The morning began like any other.
Elena wiped down the cafe counter, the scent of roasted beans mingling with warm bread rising from the oven. Sunlight spilled through the glass, turning the air golden. Outside, townsfolk moved at their usual pace; fishermen pulling in their nets, children chasing one another down the street, and vendors calling out their wares.
It should have been ordinary. Predictable. Safe.
But something in Adrian's silence told her it wasn't.
He had come in early, earlier than usual, taking his seat at the window with no book, no notebook, not even the casual warmth he usually carried in his expression. His coffee sat untouched before him, steam curling upward, forgotten.
Elena approached him with her careful smile. "Rough morning?"
His gaze lifted to hers, and in it she saw not weariness but distance. The kind of distance that felt wider than miles.
"I have to leave soon," he said quietly, his voice low enough that no one else could hear.
The words struck harder than she expected. Her hand tightened around the tray she carried. "You have to leave?"
"My leave is almost up." He paused, then added, "Orders came sooner than I thought."
For a moment, the cafe sounds dimmed. The laughter of customers, the hiss of steam, the scrape of chairs. It all faded until only those words echoed. Leave. Orders. So soon.
Elena forced herself to breathe. "How many days do you have left?"
He shook his head. "I don't know. It could be a few days. Could be a week."
Her chest ached with something sharp and unfamiliar. She had always known this part of him; the soldier part was there. But until now, it had felt far away, like a shadow on the horizon. Suddenly, it was right in front of her, real and immovable.
"Do you always just... go?" she asked, her voice trembling more than she intended.
"It's not like I get to choose," he answered gently, though there was an edge of frustration in his tone.
Something in her flared at that. "And what about here? About the people who-" She stopped herself before finishing. The people who care about you.
Adrian's jaw tightened. He looked away, out the window, as if the sea might answer what he couldn't. "That's the thing, Elena. Caring makes it harder. For both sides."
The tray in her hands suddenly felt heavy. She set it down before her fingers could betray her trembling. "So what? We're just supposed to pretend this doesn't matter?"
His eyes flicked back to hers then, and she saw conflict there, like two tides pulling in opposite directions. "It doesn't matter.
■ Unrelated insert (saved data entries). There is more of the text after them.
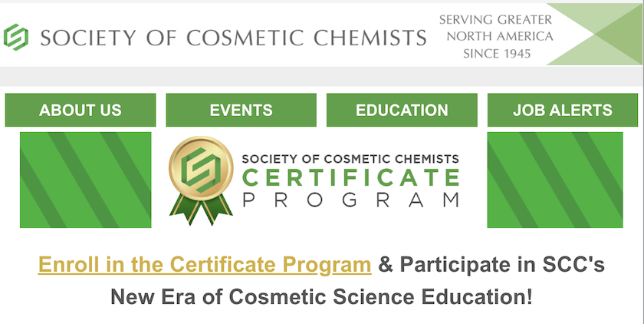Click the Society of Cosmetic Chemists header title
The height and width of the screenshot is (324, 644).
233,37
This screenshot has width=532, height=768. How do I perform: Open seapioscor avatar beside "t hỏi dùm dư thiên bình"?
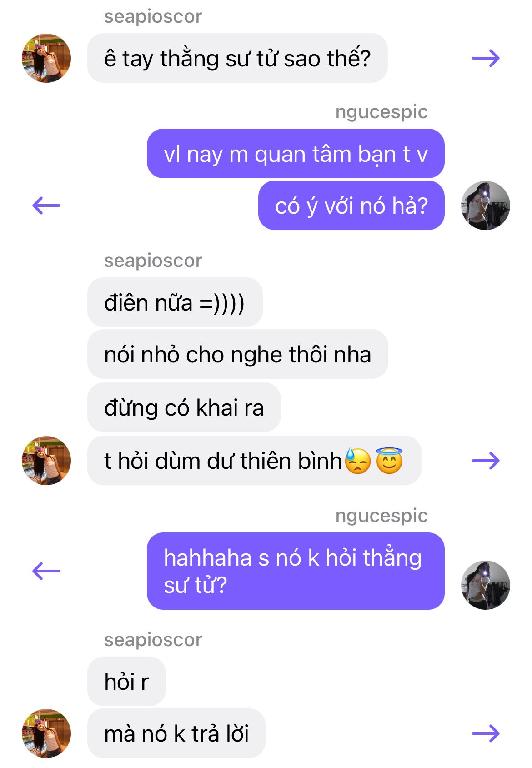pyautogui.click(x=46, y=461)
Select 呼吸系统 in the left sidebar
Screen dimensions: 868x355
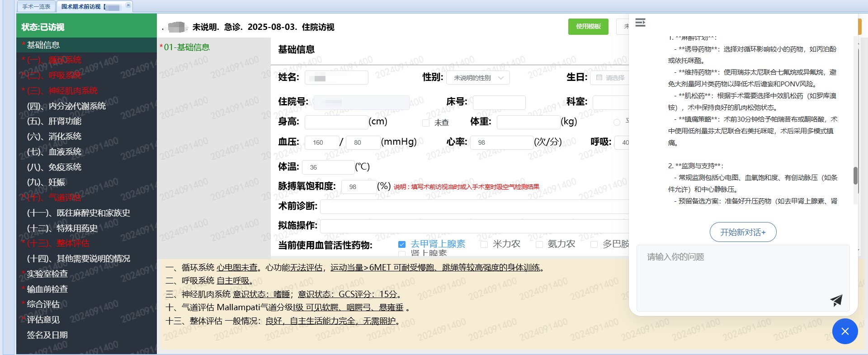[64, 75]
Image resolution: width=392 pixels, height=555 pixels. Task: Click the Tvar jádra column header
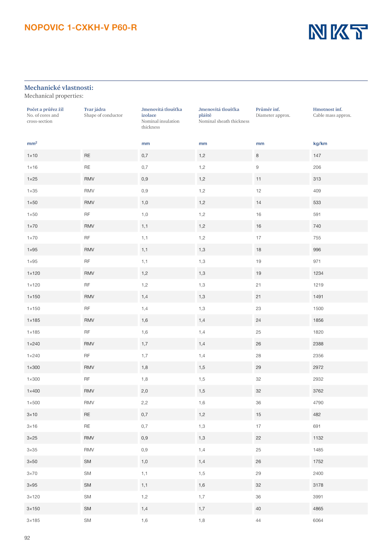[x=95, y=109]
More than I thought it would. That's the problem."
The rest of the day blurred. She moved through her shift mechanically, greeting customers, pouring drinks, smiling when needed. But inside, a storm stirred.
She had always kept her heart guarded, wrapped tightly in paper and pencil sketches no one else saw. And just when she had let someone in, someone who made the world feel less heavy, he was reminding her that he could vanish at any moment.
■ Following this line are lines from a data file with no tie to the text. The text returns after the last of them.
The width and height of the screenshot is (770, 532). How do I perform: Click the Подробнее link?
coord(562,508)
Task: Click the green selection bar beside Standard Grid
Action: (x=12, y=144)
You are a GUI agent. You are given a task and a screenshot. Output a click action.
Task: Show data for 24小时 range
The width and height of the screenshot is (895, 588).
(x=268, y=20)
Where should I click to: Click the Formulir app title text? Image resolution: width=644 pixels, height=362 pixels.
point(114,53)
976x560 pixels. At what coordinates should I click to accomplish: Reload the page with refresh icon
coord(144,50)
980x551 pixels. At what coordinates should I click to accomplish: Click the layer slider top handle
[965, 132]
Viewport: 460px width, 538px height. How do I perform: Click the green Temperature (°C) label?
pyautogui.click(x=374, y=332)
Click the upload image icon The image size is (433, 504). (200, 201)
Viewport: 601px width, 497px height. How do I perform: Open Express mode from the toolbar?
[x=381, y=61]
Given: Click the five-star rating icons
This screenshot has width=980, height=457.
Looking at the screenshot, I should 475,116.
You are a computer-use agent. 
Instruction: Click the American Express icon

By the time her shift ended, her chest ached with unspoken words. She packed her things quickly, determined not to linger.
But Adrian was waiting outside.
"Elena," he began, but she brushed past him.
"Not tonight," she said firmly, her steps quick against the cobblestones.
He caught up easily, his longer stride matching hers. "Please, just hear me out."
She stopped, turning to face him under the dim glow of a streetlamp. The night was quiet, the town hushed as though listening.
"You think this is easy for me?" she asked, her voice breaking. "You walk into my life, Adrian, and suddenly I can't imagine my days without you here. And now you're telling me you might be gone tomorrow like it's nothing?! Like I shouldn't let it matter?!"
He ran a hand through his hair, frustration spilling into his expression. "It's not nothing. God, Elena, don't you get it? Every time I let someone matter, I take them with me... into danger... into loss... And I can't-" His voice faltered. "I can't do that to you."
Her heart softened at the crack in his voice, but her anger didn't fade. "You don't get to decide that for me. You don't get to tell me what I should or shouldn't feel!"
For a long moment, they just stood there, staring at each other. Two hearts colliding, too afraid to admit they were already falling for each other.
Finally, Adrian exhaled, his shoulders sinking. "I'm scared, Elena."
The admission was raw, stripped of all armor.
She swallowed hard, tears stinging her eyes. "So am I."
They didn't part as friends that night, nor as lovers. They parted as something in between two people standing on opposite sides of the same storm, uncertain if they would survive it together.
Elena walked home with her heavy chest, her sketchbook clutched too tightly in her hands. Later, alone in her room, she opened to a blank page. She wanted to draw him, his hands, his eyes, the way he looked under the streetlamp when his walls finally cracked.
But all she could draw was a shadow standing at the edge of the pier, staring out at the sea.
And somewhere far above, the stars watched silently, as if they already knew that this conflict was only the first of many.